How to use: ask the broker each Pertanyaan in writing (email or live chat — get it in text you can save). If they refuse to answer in writing, that is the answer. A genuinely halal-structured broker will be transparent about all twelve.

Skor this account

0 / 12
Tick boxes as you confirm each item

The 12 questions, explained

1. Is there ANY overnight charge — by any name?

Ask: "Will my account be charged any fee for positions held overnight, regardless of what the fee is called — swap, rollover, admin fee, financing fee, holding fee, currency conversion fee?" A genuinely swap-free account answers "no charge of any kind for holding positions, regardless of duration."

2. Is there a maximum hold period before fees kick in?

Some Broker offer swap-free for 5-14 days only. After that, swaps apply. This is structurally a deferred swap — useful for day traders but problematic for swing traders. Ask for the explicit hold period.

3. Are the spreads identical to standard accounts?

If the Islamic account has noticeably wider spreads, the broker has built the swap revenue into the spread. Structurally still a financing component, just hidden. Cek by comparing the live spreads side by side.

4. Is the Komisi per lot the same as on a standard ECN account?

A broker that offers a swap-free ECN account at $7/lot instead of $7/lot has done it cleanly. A broker charging $14/lot has loaded the cost. Compare to the standard ECN account Komisi.

5. Is swap-free available on all instruments — or only Forex majors?

Some Broker only remove swaps on EUR/USD, GBP/USD, USD/JPY etc., but keep them on metals, Indeks, and Kripto CFDs. If you trade Emas or Indeks, this matters. Get the full list of swap-free instruments.

6. Is there a "negative balance protection" guarantee?

If a sharp market gap leaves your account below zero, who covers the negative balance? On most regulated Broker it is automatically zeroed out. On some unregulated Broker, you owe the broker the negative balance — which crosses into a debt with riba implications. Get this in writing.

7. What is the broker's regulation?

Top-tier regulation (FCA in UK, ASIC in Australia, CySEC in EU, DFSA in Dubai) means real client money segregation, real complaints procedures, real audit. Offshore-only regulation (St. Vincent, Vanuatu, Marshall Islands) means you have very limited recourse if anything goes wrong — and recourse-less trades have additional gharar concerns.

8. Are client funds segregated from the broker's own funds?
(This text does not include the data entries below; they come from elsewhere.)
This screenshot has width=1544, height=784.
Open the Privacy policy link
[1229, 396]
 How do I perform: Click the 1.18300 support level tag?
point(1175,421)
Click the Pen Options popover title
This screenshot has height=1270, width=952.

If the broker uses your money for their own operations, the situation looks structurally like a loan you didn't agree to — and the broker pays themselves an implicit interest on it. Segregated accounts mean your money sits in a separate banking facility that the broker cannot touch for their own use.

9. Does the broker certify Shariah compliance externally?

Some Broker have their Islamic accounts certified by recognized Shariah supervisory boards (AAOIFI-aligned scholars, Bahrain Shariah Tinjau Bureau, etc.). External certification is not a guarantee — but it is a stronger signal than the broker's marketing claim alone.

10. Is there a maximum leverage cap?

Many scholars advise lower leverage (1:30 or 1:50) for Islamic accounts to reduce gharar. A broker that offers 1:1000 on its "Islamic" account has either misunderstood or doesn't care. Look for Broker that cap Islamic-account leverage at lower-than-standard levels.

11. What is the broker's stance on hedging and EAs?

Some Broker ban Expert Advisors (EAs) and hedging on Islamic accounts. This is fine. Others permit them but treat them differently from standard accounts — sometimes adding extra fees. Understand the operational rules before funding.

12. What documentation will I receive on account opening?

Ask for the Islamic account terms in writing before you sign. Read them. If the terms include any reference to interest, financing charges, or rollover compensation, the account is not what is being marketed. A clean Islamic account agreement is Short and explicit on the absence of these elements.

If you scored below 8

The account is not clearly halal-structured. It may still be acceptable to your scholar, or it may not. Take the answers you received and discuss them with someone qualified before funding. Marketing language is not a substitute for structural transparency.